--- Page excerpt ---
^^^^^^^^^^^^^^^^

Monday, November 5, 2018

Little Things

          The toughest part (I think) about having depression is all the little things that normal people do. Things like brushing your teeth, drinking water, taking a shower, regular self care things. It's very easy to think: who cares if I don't brush my hair? Cavemen didn't brush their hair, and they didn't die from that. All these little things lead to a very unhealthy lifestyle that I'm fully aware about.

          For me, every little task leads to overthinking. What I do to get myself productive (or as productive as I can be anyway) is to break things down into manageable chunks. For example instead of waking up and thinking, ok, let's go to school. I think: ok, get dressed. Then do your hair. Then do your makeup. Then pack your bag. Then wear your shoes. Then get out the door, etc. For the most part it is helpful but for tasks that are already small, like taking a shower, I break it down to steps like: get the towel, get the shower supplies, check if anyone is in the bathroom, wait for people to leave the bathroom, get in the bathroom and hope nobody knocks on the door, shower and hope there are no bugs or lizards to accidentally crawl on me, etc. This makes a small task super daunting. What if when I go to the bathroom a housemate sees me and starts talking to me? What if when I'm showering somebody really needs to poop and they're knocking on the door non stop? What if someone's washing their clothes and the water is trickling and way too hot? What if? And all these things lead to me sitting there and being weighed down thinking: Is it even worth the effort? Do I care that I showered? Isn't this just for other people's benefit? What's the point?

          What's the point. That's the foundation of depression isn't it? Why do we do anything? Everyone dies in the end, whether you're a super successful philanthropic millionaire or a leech, everyone dies and nothing matters. What's the point of going to school? Getting a job? Being successful? Meeting people? Falling in love? In the grand scheme of things what would it affect?

          There's no point in trying to convince me of the wonders of life either, I know logically that all these things leads to a state of happiness. It just doesn't motivate me. I don't care that doing these things will make me a happier person, because the process of doing them is making me want to not exist. To me, doing nothing causes the least amount of stress and sadness, and if that's the point of living, why would I actively do things that make me feel worse?

^^^^^^^^^^^^^^^^

--- Dataset records ---
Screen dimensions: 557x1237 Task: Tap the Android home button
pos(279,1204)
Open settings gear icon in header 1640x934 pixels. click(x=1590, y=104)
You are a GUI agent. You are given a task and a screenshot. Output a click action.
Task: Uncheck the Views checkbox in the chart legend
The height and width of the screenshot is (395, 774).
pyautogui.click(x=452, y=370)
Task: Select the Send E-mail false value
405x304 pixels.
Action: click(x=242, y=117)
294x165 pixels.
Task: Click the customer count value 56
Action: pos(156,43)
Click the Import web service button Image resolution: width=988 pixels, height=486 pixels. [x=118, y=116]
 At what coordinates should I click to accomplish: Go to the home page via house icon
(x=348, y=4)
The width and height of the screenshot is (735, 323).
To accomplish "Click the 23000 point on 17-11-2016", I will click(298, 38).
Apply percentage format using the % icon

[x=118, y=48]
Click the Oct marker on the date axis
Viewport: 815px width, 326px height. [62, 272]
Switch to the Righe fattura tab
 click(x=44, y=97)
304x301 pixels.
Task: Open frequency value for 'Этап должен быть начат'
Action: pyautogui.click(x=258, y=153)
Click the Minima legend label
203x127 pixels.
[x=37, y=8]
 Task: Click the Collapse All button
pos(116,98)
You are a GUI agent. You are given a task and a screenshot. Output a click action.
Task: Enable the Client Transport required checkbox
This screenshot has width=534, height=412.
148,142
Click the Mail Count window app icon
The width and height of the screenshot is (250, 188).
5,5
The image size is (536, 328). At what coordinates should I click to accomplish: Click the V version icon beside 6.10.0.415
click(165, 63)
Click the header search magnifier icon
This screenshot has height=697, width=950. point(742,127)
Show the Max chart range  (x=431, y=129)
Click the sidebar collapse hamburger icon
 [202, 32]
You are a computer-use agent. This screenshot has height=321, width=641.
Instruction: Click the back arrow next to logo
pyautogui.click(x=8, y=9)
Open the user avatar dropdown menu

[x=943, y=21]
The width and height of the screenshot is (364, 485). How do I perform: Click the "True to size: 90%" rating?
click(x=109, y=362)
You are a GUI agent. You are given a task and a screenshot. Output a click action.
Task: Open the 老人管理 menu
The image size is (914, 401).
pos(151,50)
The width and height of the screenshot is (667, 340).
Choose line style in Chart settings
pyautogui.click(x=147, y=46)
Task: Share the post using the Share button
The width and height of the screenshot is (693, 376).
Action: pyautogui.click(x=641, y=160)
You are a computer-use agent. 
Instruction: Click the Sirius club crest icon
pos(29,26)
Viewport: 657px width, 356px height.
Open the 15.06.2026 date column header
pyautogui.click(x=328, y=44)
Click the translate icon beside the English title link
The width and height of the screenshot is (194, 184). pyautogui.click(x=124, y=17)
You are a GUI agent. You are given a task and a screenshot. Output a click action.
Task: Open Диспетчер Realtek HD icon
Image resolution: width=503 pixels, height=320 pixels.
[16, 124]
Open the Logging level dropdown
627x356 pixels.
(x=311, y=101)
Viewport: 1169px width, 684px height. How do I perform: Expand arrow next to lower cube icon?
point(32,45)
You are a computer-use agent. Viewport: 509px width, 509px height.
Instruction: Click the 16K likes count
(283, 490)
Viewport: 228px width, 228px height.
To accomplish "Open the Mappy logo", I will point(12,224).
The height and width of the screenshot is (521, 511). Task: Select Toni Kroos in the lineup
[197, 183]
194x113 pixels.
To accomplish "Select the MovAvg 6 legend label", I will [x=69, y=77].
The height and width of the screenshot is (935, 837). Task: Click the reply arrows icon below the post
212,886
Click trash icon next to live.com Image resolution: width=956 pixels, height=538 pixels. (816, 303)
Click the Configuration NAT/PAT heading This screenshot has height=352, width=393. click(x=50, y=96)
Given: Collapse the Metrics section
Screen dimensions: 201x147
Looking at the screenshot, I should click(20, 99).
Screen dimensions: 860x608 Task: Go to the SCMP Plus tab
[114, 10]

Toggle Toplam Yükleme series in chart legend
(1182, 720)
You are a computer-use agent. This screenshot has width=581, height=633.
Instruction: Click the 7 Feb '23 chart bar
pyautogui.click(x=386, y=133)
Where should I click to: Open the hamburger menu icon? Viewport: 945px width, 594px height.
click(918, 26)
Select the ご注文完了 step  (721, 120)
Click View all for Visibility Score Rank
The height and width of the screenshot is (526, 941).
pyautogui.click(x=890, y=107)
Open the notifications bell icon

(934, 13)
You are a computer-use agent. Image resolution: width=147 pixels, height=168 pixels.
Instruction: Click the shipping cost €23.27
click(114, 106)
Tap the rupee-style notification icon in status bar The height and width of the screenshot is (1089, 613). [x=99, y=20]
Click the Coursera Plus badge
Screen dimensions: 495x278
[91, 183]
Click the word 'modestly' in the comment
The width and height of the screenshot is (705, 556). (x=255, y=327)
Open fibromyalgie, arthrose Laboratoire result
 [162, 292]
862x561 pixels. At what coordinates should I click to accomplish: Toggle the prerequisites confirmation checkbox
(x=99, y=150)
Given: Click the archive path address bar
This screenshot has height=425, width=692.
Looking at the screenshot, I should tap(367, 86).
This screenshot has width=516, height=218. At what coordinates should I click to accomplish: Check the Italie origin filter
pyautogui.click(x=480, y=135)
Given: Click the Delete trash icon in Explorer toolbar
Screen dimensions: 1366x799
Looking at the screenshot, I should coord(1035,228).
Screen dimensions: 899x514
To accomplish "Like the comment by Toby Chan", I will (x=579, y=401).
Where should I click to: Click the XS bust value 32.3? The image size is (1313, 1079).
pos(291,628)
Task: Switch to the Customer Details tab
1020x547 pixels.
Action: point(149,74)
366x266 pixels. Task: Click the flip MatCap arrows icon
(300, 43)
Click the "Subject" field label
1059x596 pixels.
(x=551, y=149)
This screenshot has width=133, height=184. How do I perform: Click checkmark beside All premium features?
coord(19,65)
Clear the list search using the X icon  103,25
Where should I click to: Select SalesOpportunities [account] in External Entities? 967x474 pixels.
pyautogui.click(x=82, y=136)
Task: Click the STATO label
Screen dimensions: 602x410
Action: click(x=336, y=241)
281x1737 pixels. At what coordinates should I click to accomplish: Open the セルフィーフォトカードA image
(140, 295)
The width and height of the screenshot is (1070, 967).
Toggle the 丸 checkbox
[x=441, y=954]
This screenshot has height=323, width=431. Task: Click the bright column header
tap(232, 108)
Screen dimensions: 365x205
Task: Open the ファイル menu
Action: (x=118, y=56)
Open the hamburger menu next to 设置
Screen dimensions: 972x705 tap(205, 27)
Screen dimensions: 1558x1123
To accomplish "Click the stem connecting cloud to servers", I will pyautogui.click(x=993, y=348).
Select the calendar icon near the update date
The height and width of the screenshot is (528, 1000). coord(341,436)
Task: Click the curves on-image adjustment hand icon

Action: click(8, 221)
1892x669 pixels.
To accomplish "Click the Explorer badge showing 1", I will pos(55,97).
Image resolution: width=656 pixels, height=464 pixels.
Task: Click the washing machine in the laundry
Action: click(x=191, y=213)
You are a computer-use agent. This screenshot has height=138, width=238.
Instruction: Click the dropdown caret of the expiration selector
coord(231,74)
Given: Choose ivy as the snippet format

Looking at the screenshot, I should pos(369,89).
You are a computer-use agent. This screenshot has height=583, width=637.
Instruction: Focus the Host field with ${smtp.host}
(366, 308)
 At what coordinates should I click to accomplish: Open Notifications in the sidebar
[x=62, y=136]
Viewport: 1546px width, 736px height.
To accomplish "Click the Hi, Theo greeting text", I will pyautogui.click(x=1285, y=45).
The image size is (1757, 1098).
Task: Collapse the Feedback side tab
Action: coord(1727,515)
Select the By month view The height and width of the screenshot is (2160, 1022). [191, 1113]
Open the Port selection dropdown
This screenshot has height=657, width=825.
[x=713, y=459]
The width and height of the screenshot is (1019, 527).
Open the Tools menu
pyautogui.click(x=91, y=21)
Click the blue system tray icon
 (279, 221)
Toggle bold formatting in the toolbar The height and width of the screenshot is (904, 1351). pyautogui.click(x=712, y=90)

^^^^^^^^^^^^^^^^

--- To do ---
Decide whether each statement below agrees with the "Little Things" post above. Answer yes or no for each, quoting the words of the post that settle it.
1. To get productive, the writer splits things into manageable chunks.
2. Breaking a shower into steps makes the task feel easier to the writer.
3. The writer does not know that these things lead to happiness.

--- Exercise result ---
1. Yes: "What I do to get myself productive (or as productive as I can be anyway) is to break things down into manageable chunks."
2. No: "This makes a small task super daunting."
3. No: "I know logically that all these things leads to a state of happiness."